At the start, Chicago has new leadership. Tris (Shailene Woodley) unlocked the secret of the city and broadcast it to the population. As a result, Evelyn (Naomi Watts) has become the de facto leader of the metropolis, and she is putting the associates of the former leader on trial, including Tris' brother Caleb (Ansel Elgort). Those trials quickly become public executions—a move with which Four (Theo James), Evelyn's son and Tris' lover, vehemently disagrees.

Tris and Four come up with a plan to escape Chicago and find the group that has been conducting the experiment of Chicago. Joining them are Christina (Zoë Kravitz), Peter (Miles Teller), and Caleb, whom Four rescues. As that group traverses the radioactive wasteland beyond the wall, Johanna (Octavia Spencer), a former faction leader, starts a group called the Allegiant, which is loyal to the faction system and is willing to fight Evelyn to bring it back.

The new elements include the wasteland, which looks like an alien planet (Think Mars, with its rust-colored terrain but also with the addition of strange spherical and conical ruins, puddles of blood-red water, and rain of the same hue that pours down from the sky), and the Bureau of Genetic Welfare, the organization that is overseeing the social experiment in a towering, futuristic spiral edifice established amidst the ruins of O'Hare Airport.

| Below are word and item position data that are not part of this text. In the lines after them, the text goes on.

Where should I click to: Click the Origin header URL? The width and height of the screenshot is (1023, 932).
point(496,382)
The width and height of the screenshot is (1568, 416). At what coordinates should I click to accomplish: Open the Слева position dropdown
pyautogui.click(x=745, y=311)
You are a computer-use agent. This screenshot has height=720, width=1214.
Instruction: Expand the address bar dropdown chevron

The head of the bureau is David (Jeff Daniels), who has prepared a video presentation that explains the backstory of this world: a nuclear war brought about by the advances in genetic manipulation a couple of centuries in the past. It doesn't make much sense, but the point is that the bureau is doing its own form of social hierarchy, with the genetically pure being seen as superior to those who are not.

Tris is the first "pure" person to be born in Chicago. David believes she holds the answer to "solving" genetic "impurity." Tris wishes everyone would stop dividing human beings based on arbitrary, inescapable characteristics.

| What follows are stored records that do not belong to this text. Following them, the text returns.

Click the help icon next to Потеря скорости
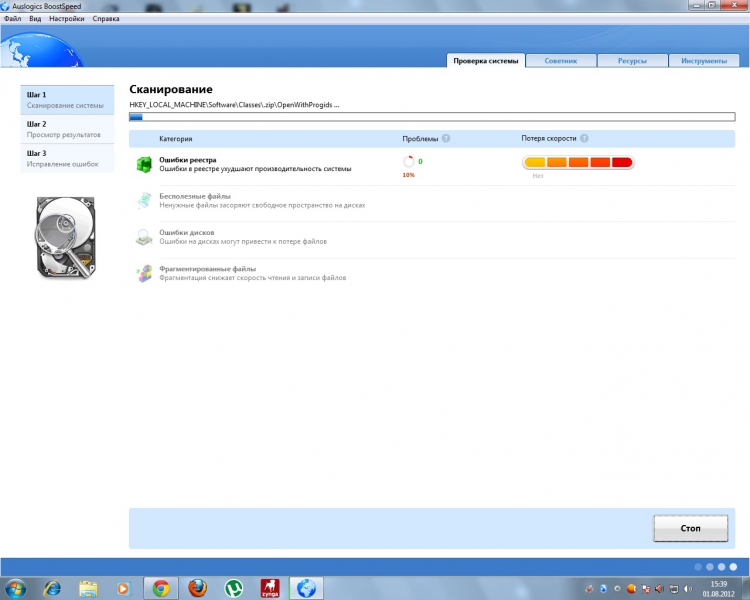 tap(584, 139)
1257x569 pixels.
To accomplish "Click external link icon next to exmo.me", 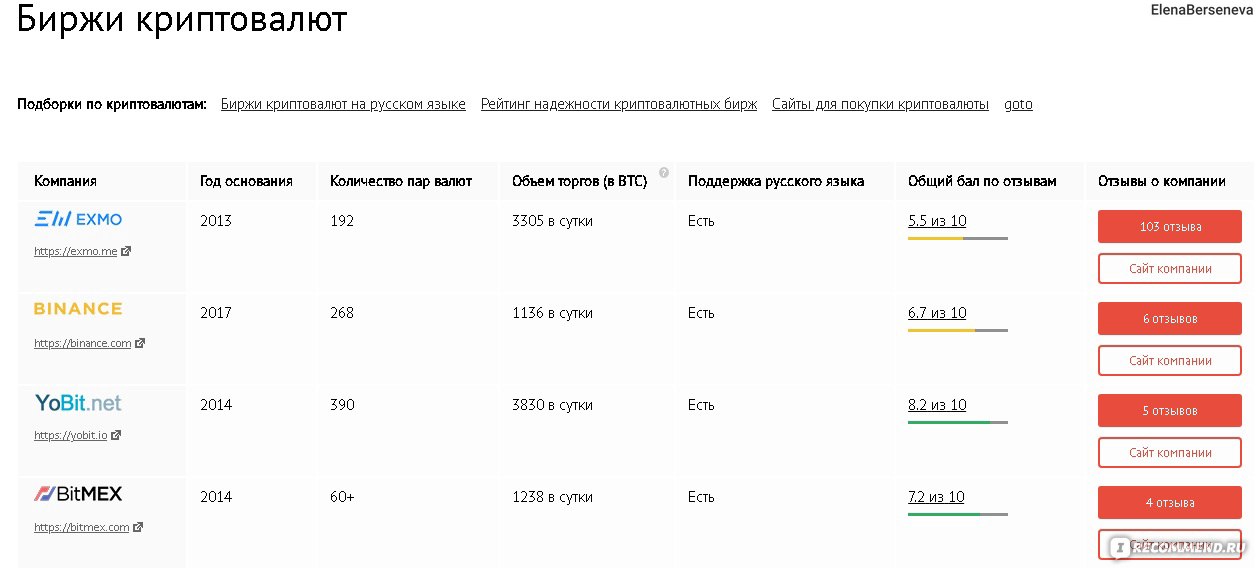I will click(126, 252).
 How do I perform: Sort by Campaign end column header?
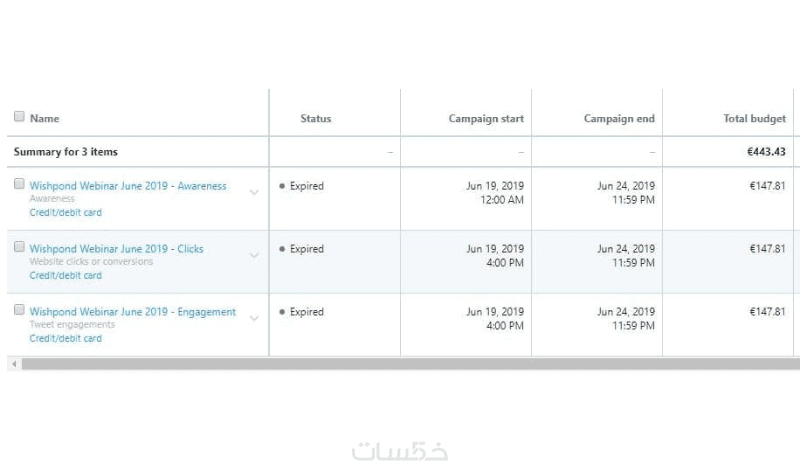619,118
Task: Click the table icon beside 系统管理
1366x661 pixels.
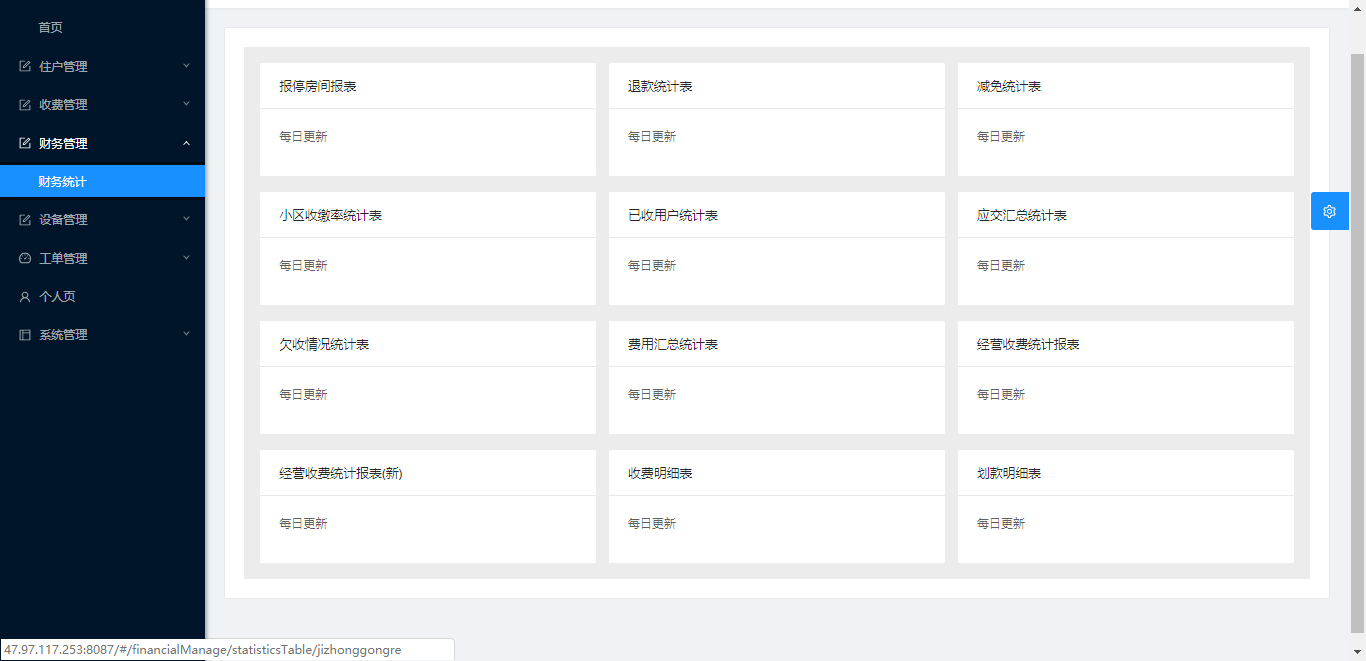Action: pos(25,335)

Now the series has arrived at—what we have to assume is—the ultimate conflict—that between those who wish to divide and those who wish to unite. Aside from the players involved and the additional backdrops, this really isn't much of a change from the previous movies, but the first acts of the movie are held together by the notion of exploring these new players and backdrops. The aesthetic shift is interesting, and even though the visual effects used to create this world are underwhelming (especially the cheesy bubbles and ooze that protect and cleanse our heroes from and of toxins, as well as a couple of flying ships), the change of location is a welcome one after the almost uniformly dark locales of the previous movies.

It's not enough, though. The story still feels woefully familiar, and it all leads to yet another race-against-the-clock climax. The world and the story may have expanded in Allegiant, but the series still seems to be stuck in a process of rehashing what has come before it.